Rózewicz, el tranquilo poeta polaco, aseguraba que la poesía contemporánea es un esfuerzo por respirar; y el libanés Schehadé, silencioso y delgado sobre su alfombra persa, sostuvo que para escribir poesía bastaba sólo un poema, como una hoja en el desierto, pero Olga Orozco, que provino de Toay, de las pampas argentinas, a las que Borges dijo que se las pasaban esperando algo, no dejó nunca de escribir un poema tras otro, asediados por la elocuencia, desde que ocurrió el año 46, cuando cedió a la lectura pública su libro inicial Desde lejos, pero sin que divisáramos tierra tendida alguna, apenas una casa real e indecisa que al nombrarla se iba con el olvido, porque su pasión por las intemperies no tenía nombre de mapa ni de dirección conocida, habitada como fue por preguntas, meditaciones, fulgores del lirismo, dudas, lecturas, dioses viejos de Egipto y de Tebas, citas del esoterismo, el grimorio de la alquimia, la confidencia hermética, una carta del tarot o el ojo que contemplaba y trastocaba El Jardín de las Delicias del Bosco sobre la página del verso interminable, entre incontables metáforas de ensoñación, dijera Manuel Ruano cuando medita sobre su obra en la edición donde la Biblioteca Ayacucho le rinde tributo en el año 2000.

Siempre en evidencia, siempre visible, de cuerpo entero, testificaba Olga Orozco por sí misma o escondida tras algún personaje, en una cita enmascarada o entre las rejas del entrecomillado dándose a comprometer su efusivo e indetenible monólogo en la creación de un lenguaje como embrujado por la evidencia y la invención.

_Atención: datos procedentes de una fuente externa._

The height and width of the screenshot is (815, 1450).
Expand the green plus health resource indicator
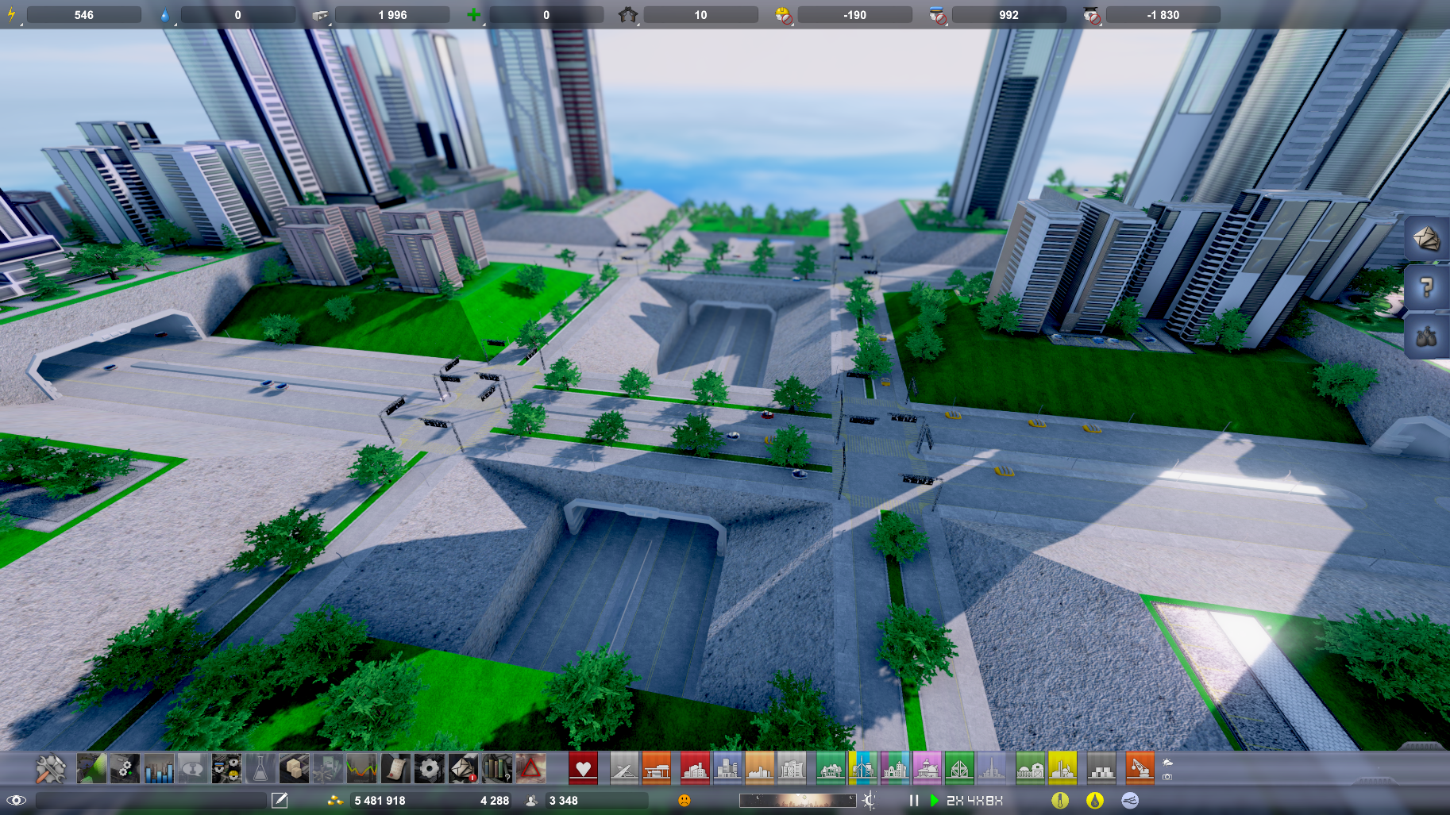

Telúrica o si no terrenal, es esta poesía, pero al modo como lo refiere Hofmannsthal cuando advierte que el poeta esconde el contenido del poema en la forma. De un mundo cercano entonces, pero como “una hoja vivida adentro alguna vez”, Olga Orozco transita sola durante sus poemas

por más que suela dirigirse a un confidente que nombra o sugiere, a fin de referir determinada existencia íntima y compartida que luego, en algún otro poema, es muda arena, cierto “día maldito”, dicho a la manera onírica e imprecatoria de Lautréamont y sobremanera cuando Ruano la escucha inquirir “y quién roe mis labios, despacito y a oscuras, desde mis propios dientes?”

o en unas páginas más lejos,momento en el cual testifica Me clausuran en mí/Me dividen en dos./Me engendran cada día en la paciencia y en un negro organismo que ruge como el mar./Me recortan después con las tijeras de la pesadilla/y caigo en este mundo con media sangre vuelta a cada lado:/una cara labrada desde el fondo por los colmillos de las grandes manadas./No consigo saber quién es el amo aquí./Cambio bajo mi piel de perro o lobo…

Cuidadosos lectores de la poeta, como el prologuista de la edición de Ayacucho, confirman el frecuente onirismo de la poesía orozquista, porque ciertamente es tiempo de que hablemos de un ars poética muy suyo, muy personal y sus acercamientos al surrealismo pero sin atender a los recursos del automatismo psíquico bretoniano.

Sorprende, de otra parte, el admirable fervor a un lenguaje, un estilo ¿no?, cuya impronta permanece como un sello indeleble en cada obra, desde su libro primigenio, Desde lejos, al que siguieron Las muertes, Los juegos peligrosos, Museo viviente, Cantos a Berenice, Mutaciones de la realidad, La noche a la deriva, hasta En el revés del cielo, su obra última, antes de que la derribara la vida, después de recorrer ciudades, estrechar la amistad con la nombradía literaria de otras voces y otros ámbitos, nos diría Truman Capote.

La asfixia detuvo a quien ejerció la poesía como un incontenible esfuerzo de escribir como si respirara las inmensidades pamperas de donde llegó hasta nosotros para quedarse eternamente.